By Joshua Joshua@InteractChina.com
Is Tai Chi really a martial art? Does what you learn really enable you to defend yourself? The short answer is yes, Tai Chi is a martial art. Progress in Tai Chi brings you crucial skills for self-defense.
While Yang Chengfu more than a hundred years ago was teaching this martial art to selected soldiers of the imperial palace in Beijing, Tai Chi nowadays has been opened to the masses. As Tai Chi was introduced to a society that has little need for martial skills, it’s immensely positive influence on physical and mental health has certainly become a compelling factor leading to its popularization. But health is not the only reason to be fascinated with Tai Chi.
One Turns into Two
When practicing Tai Chi, fighting is often the last thing we draw into consideration. However, one who truly wants to explore the deeper sides of Tai Chi will need to develop an understanding of its martial meaning and capacities, for which one will need a partner to practice with.
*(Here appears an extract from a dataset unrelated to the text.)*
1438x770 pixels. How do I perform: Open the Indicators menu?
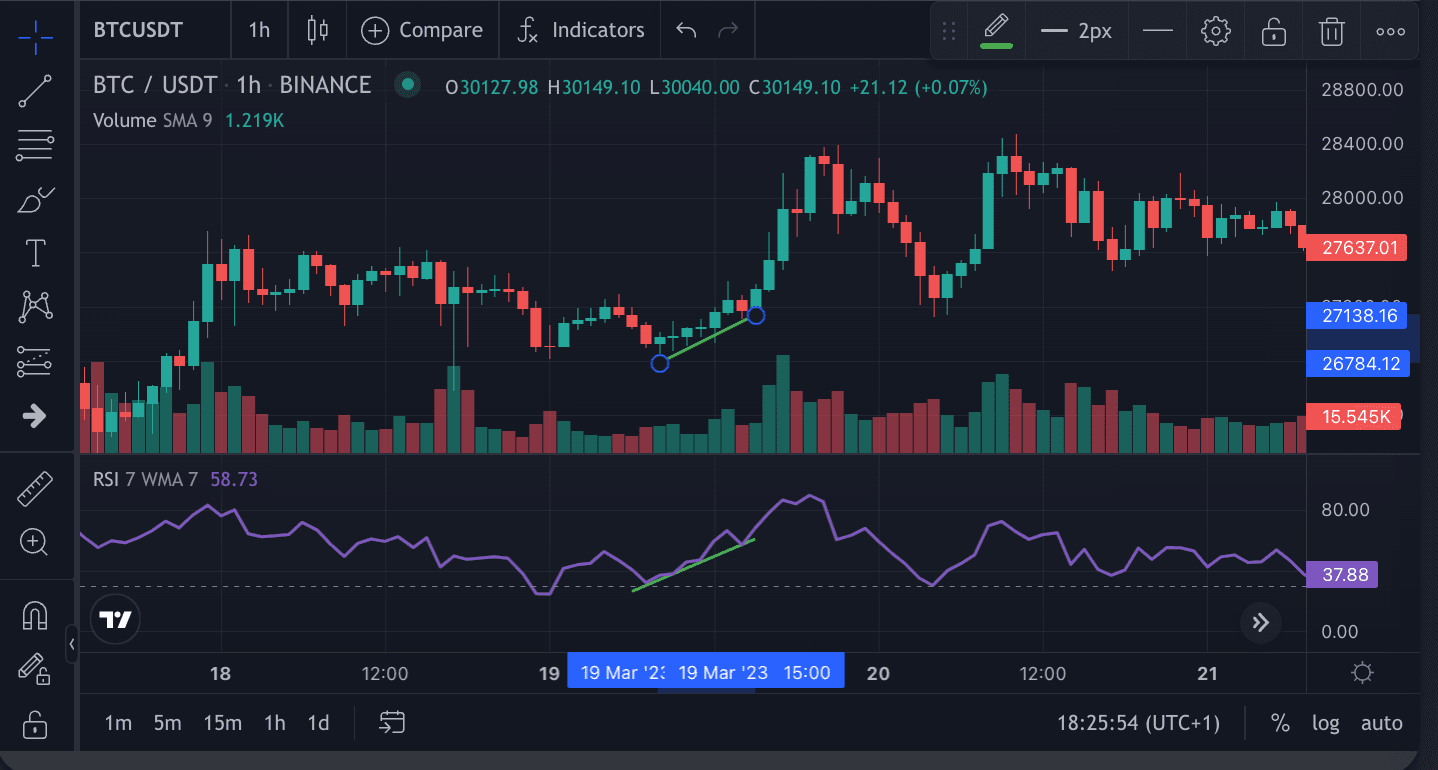pos(582,30)
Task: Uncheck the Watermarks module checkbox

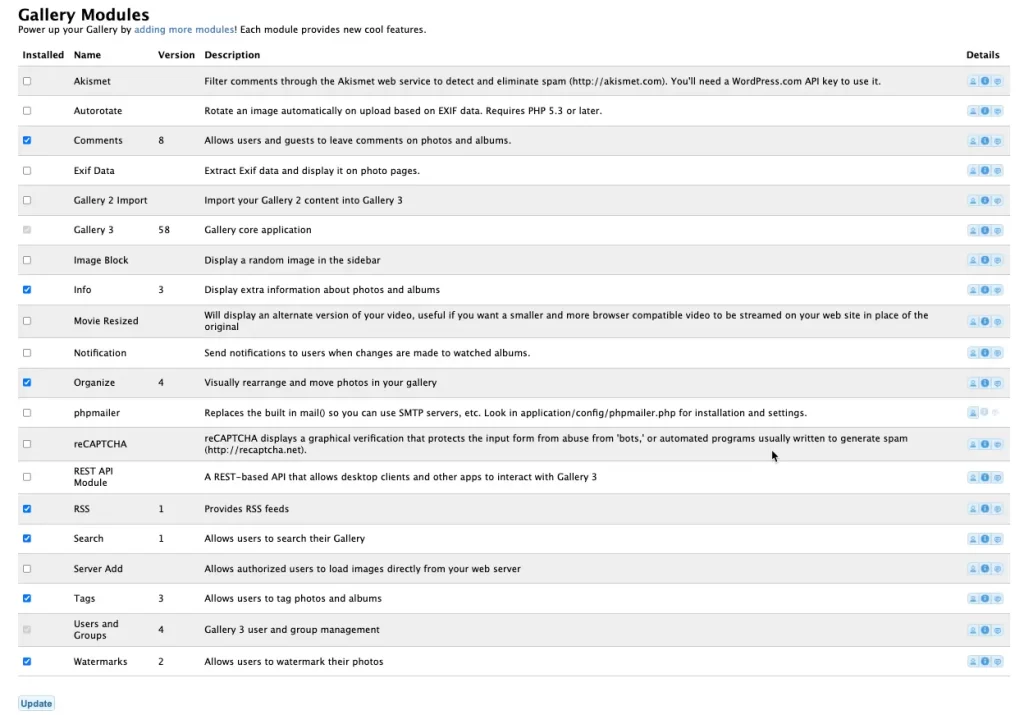Action: [x=27, y=662]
Training alone and with a partner are two complementary units like Yin and Yang.
Establishing a strong basis is the first thing to do: the body needs to get used to ideas like opening the joints and the Tai Chi specific term relaxation. Having completed this initial stage, you are ready to start learning Tuishou.
Tuishou means pushing hands and upon learning it, it might very well be the first time a student is challenged to accommodate not just him or herself, but also a partner, to find a harmonious and meaningful exchange. As Tuishou is only one method of practice, with its own set of rules, one of the prerequisites is to not punch or kick. Its physical aspect is limited to pushing and yielding. For Tuishou, you first learn the upper body and then the lower body. For training the arms, each partner raises one arm, using the wrist as a contact point. The arms start circling: first simple circles, then more complicated circles. Each partner will add in his or her second hand and start adding more different contact points. Contact at first is only the wrist-palm area and then later moves towards the elbows, shoulders and even the entire upper body. First without any footwork, then in a fixed stance moving the weight forward and backward. Only after becoming comfortable with the preceding stages may one move on to moving steps. The practice of circles is eventually extended into the practice of applications: such as pushing, rolling back, warding off, etc.
Preceding in this order, with relentless practice you will slowly develop your skills. Alongside Tuishou you will also start learning Fajin-exercises, which cover striking, pushing, and kicking techniques. When the body and mind can transition smoothly to meet all situations, without being hindered by the necessity to think, then once again the challenge can become more complicated. This is when you start learning Sanshou, which means free hands, a term for free fighting and sparring.
If the student is not advanced enough to learn Sanshou, then he or she will not be able to profit much from the practice. He will become tense, his Qi moving upwards and his body becoming unrooted. He will try to use muscular force to overcome his partner and defend himself. This wrong use of force needs to be avoided, as within the Tai Chi philosophy it is seen as something weak, that can easily be abused by one’s opponent.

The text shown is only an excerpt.